Sometimes, things just work out. That’s what happened for me when I was handed the keys to a 2019 Mercedes-Benz G 550 a few weeks back, a vehicle that is easily at or near the top of my list of “unicorn” vehicles I’d like to get my hands on for a review.

After a day or so of navigating the parking garages and urban streets of downtown Salt Lake City in this thing, though, I quickly realized something: driving a G-Wagen is a big responsibility.

This has less to do with its $135,000 price tag and more to do with the fact that it absolutely does not, and will never, fly under the radar. If you don’t use the proper driving etiquette when behind the wheel of this thing, you’re going to look like a real jerk.

Take just day-to-day driving for example. In my 8-year-old Volkswagen Golf GTI, I can get away with minor driving “inefficiencies,” like momentarily disrupting the flow of traffic if I need to awkwardly change lanes in a complicated intersection. Not in the G-Wagen, though, because then you’re the guy in a G-Wagen doing all of these things. You have to be on your toes at all times. There’s very little margin for error with a “look at me” vehicle like the G, unless you truly don’t care how others perceive you.

Paid parking is another good one. To me, paying the meter is an odds game. In my unassuming, humble hatchback, I’ll forego paying about half the time, assuming that the few dollars I saved by not paying is greater than the risk of actually getting a ticket. Knowing how the G-Wagen stands out, though, and how pompous I’d look climbing out from behind the wheel and flat-out ignoring the meter, I paid every single time.

Fifteen-minute parking also stressed me out. Usually, in my GTI or my Toyota Land Cruiser, I’ll stretch it to 20 minutes or so (terrible, I know!) — but, again, people can assume you’re a certain type of person when you climb out of a G 550. So, in an effort to combat their biases, I was extra careful to adhere to the 15-minute limit.

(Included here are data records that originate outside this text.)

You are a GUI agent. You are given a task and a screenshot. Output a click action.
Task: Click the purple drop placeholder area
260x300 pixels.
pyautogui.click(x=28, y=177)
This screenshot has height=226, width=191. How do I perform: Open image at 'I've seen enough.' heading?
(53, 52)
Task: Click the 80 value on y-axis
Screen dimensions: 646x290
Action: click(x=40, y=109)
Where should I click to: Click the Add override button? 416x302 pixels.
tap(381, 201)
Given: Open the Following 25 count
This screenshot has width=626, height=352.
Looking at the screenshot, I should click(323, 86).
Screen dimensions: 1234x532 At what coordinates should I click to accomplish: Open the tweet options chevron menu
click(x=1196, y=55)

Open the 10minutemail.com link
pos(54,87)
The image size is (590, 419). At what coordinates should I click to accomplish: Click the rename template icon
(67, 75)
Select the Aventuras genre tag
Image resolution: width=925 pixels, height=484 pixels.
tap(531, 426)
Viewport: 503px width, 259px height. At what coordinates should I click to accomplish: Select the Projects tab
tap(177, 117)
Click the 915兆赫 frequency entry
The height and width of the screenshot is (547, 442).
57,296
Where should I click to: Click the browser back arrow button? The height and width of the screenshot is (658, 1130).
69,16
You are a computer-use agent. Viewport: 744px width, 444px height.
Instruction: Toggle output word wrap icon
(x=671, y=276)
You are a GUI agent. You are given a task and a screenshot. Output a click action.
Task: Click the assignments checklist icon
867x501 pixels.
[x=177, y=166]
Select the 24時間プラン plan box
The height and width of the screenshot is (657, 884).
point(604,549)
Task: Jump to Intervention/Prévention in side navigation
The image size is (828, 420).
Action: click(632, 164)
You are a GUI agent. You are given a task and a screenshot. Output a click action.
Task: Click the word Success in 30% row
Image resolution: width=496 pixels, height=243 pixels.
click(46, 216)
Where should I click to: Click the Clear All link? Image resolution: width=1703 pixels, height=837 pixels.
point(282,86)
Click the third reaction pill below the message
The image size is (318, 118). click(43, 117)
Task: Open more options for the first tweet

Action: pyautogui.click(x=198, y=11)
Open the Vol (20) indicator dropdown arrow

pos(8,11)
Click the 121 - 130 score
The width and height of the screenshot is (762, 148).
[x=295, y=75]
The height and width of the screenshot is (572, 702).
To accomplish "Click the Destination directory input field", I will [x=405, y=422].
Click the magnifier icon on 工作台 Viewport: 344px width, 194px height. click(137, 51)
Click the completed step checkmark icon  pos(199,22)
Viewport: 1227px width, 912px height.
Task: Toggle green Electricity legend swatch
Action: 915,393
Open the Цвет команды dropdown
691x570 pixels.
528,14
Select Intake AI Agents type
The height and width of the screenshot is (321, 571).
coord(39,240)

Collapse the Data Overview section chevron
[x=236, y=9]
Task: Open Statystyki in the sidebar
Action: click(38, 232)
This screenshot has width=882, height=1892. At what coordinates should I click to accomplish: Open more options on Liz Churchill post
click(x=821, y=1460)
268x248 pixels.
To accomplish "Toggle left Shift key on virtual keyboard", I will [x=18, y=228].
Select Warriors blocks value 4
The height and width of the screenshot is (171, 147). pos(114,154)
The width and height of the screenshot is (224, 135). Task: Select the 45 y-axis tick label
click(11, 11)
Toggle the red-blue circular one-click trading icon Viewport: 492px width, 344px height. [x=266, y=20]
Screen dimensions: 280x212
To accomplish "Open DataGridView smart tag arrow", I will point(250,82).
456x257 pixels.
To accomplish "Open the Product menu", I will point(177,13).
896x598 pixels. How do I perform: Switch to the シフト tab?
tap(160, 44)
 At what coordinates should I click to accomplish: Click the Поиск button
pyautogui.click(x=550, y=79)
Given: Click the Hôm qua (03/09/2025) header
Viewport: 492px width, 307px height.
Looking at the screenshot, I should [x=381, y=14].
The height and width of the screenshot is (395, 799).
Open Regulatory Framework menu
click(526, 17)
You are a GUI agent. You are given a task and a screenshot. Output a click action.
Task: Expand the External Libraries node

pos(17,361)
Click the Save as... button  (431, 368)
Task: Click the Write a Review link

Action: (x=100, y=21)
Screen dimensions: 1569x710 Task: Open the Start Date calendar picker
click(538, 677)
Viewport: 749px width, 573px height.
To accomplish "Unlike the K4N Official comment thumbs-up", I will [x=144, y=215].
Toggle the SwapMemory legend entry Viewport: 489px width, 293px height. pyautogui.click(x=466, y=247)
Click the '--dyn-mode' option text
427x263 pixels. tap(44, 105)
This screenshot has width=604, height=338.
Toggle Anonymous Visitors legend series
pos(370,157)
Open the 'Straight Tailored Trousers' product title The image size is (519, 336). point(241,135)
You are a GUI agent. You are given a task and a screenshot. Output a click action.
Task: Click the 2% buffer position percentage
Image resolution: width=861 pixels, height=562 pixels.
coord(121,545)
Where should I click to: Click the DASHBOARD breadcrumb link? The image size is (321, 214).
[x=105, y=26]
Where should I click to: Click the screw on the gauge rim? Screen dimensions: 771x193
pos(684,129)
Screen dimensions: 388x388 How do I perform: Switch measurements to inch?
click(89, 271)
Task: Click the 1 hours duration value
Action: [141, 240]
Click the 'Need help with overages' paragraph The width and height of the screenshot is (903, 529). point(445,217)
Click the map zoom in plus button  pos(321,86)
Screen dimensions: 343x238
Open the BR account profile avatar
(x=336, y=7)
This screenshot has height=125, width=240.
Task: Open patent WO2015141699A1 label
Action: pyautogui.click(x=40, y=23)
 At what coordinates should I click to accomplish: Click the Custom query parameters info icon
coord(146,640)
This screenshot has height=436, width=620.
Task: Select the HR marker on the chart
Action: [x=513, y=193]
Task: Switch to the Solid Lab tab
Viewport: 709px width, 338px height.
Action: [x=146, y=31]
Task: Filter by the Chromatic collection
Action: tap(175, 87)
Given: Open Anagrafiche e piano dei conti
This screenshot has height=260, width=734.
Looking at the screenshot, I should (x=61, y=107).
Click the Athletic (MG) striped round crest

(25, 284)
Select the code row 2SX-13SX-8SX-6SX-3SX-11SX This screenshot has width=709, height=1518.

These are just a handful of the instances in which I really felt the weight of the G-Wagen stigma and I had to make an extra effort to counteract it. While the G-Class is still a truly amazing vehicle, its reputation — or the reputation of its drivers — sometimes precedes it, and you’ve really got to be on your toes to avoid looking pretentious and entitled while behind the wheel of this thing.

I’ll admit I don’t always pay the meter at this parking location. You can bet I did with the GWagen though.

This was at a rest stop on my way to Moab. I made sure I was perfectly in between the lines.

Here I am parked in my favorite spot in the parking garage of my go-to grocery store. It’s in the corner, as far away from the other cars as possible.

On this coffee run, we weren’t sure if this sign meant that parking was forbidden after 9 a.m. or not. I risked it, but with not without a healthy dose of self-consciousness, given the heads that turn as you climb out of a G-Class.

Here’s the G in a Lowe’s parking lot. I wanted to park far enough away from the other vehicles that it wouldn’t be at risk of a door ding, but not so far away that I looked pretentious or elitist. Find a Mercedes-Benz G-Class for sale

Chris O’Neill grew up in the Rust Belt and now lives in Salt Lake City, Utah. He worked in the auto industry for awhile, helping Germans design cars for Americans. Follow him on Instagram: @MountainWestCarSpotter.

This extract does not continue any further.